Atomic Edge analysis of CVE-2026-6809: This vulnerability is a Stored Cross-Site Scripting (XSS) in the Social Post Embed plugin for WordPress, affecting all versions up to and including 2.0.1. The plugin’s Threads embed handler does not sanitize or escape user-supplied URL input, allowing authenticated users with Contributor-level access or higher to inject arbitrary web scripts. The CVSS score is 6.4 (Medium).

The root cause is in the file `/social-post-embed/inc/threads.php`. The vulnerable code fails to sanitize the user-supplied `$threads_url` variable before extracting the username and full URL via regex. Specifically, lines 48-49 in the vulnerable version assign `$user = $split[1]` and `$url = $split[0]` without any escaping. The `$url` variable is later used in an embed script output without proper escaping, as seen in line 61 where `$threads_url` is output directly within an iframe or script tag. The regex only validates the URL format but does not strip malicious characters.

An attacker authenticated as a Contributor or higher can create a post or page and use the Threads embed shortcode (e.g., `[threads url=”PAYLOAD”]`) with a crafted URL that contains JavaScript. For example, providing `https://www.threads.net/@”+alert(1)+”/post/abc` would cause the stored embed to execute JavaScript when the page is rendered. The attack vector is through the WordPress post editor, where the attacker inserts the malicious shortcode or block, which is then saved to the database and executed for any visitor viewing the post.
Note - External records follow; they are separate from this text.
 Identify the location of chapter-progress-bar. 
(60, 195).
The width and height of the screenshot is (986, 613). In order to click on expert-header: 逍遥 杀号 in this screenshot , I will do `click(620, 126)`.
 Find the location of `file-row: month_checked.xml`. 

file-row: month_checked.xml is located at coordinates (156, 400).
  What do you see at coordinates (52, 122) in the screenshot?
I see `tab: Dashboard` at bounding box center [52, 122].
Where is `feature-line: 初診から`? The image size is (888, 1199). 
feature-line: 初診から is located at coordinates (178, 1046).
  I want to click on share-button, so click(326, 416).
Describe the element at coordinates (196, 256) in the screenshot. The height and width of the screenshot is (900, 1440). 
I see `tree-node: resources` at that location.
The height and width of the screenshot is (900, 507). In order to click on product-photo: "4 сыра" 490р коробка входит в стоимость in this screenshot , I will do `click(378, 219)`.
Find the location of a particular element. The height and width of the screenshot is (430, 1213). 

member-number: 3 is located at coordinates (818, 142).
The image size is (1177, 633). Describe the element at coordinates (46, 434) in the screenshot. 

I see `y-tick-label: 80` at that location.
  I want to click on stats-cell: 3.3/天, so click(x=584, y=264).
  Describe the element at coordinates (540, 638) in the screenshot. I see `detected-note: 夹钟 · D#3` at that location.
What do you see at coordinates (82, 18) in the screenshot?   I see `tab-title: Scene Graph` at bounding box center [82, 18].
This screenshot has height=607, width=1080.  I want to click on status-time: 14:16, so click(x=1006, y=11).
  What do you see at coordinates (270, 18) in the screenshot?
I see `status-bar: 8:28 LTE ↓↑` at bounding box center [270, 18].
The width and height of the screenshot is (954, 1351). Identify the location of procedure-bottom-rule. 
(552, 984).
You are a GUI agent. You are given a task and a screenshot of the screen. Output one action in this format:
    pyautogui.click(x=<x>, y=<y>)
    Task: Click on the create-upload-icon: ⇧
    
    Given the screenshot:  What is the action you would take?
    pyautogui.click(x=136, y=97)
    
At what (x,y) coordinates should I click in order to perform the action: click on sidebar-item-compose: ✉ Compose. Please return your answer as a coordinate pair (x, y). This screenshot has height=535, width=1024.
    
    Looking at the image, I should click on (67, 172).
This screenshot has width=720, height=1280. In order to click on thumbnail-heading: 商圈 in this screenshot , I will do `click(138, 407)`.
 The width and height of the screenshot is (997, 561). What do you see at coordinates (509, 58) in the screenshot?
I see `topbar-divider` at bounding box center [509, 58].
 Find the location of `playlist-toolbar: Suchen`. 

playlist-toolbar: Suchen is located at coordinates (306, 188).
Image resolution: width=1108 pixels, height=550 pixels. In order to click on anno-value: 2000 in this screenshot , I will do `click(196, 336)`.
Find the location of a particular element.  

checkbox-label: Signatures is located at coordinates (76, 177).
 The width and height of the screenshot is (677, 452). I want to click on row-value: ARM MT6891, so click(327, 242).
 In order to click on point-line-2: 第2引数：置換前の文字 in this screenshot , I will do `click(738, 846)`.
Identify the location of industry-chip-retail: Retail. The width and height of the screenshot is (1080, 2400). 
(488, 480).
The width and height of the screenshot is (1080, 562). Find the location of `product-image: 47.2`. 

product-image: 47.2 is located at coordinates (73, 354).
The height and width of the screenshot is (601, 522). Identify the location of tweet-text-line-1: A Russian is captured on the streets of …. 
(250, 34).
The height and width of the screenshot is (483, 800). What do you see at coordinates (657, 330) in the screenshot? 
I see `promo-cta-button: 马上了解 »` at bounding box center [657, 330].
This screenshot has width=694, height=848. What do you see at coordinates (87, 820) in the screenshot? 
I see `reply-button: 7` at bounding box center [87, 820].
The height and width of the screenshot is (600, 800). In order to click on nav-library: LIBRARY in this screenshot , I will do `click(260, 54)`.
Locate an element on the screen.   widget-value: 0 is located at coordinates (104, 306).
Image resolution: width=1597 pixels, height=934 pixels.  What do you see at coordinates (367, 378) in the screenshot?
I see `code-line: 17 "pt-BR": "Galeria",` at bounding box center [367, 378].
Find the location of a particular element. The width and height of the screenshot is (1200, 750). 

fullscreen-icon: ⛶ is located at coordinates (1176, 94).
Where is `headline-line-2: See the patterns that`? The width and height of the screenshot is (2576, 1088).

The patch in version 2.0.2 adds `esc_attr()` to both `$user` and `$url` variables in `threads.php` (lines 48-49), and also applies `esc_url()` to `$threads_url` on line 60. `esc_attr()` encodes HTML special characters for safe use in attributes, while `esc_url()` strips dangerous protocols and encodes special characters. This prevents injected JavaScript from rendering as executable code. The version number was also incremented from 2.0.1 to 2.0.2.

Successful exploitation allows an attacker to execute arbitrary JavaScript in the context of any user viewing the affected page. This can lead to session hijacking, theft of sensitive cookies or authentication tokens, redirection to malicious sites, defacement, or further phishing attacks. Since the XSS is stored, it affects all visitors to the WordPress site, including administrators.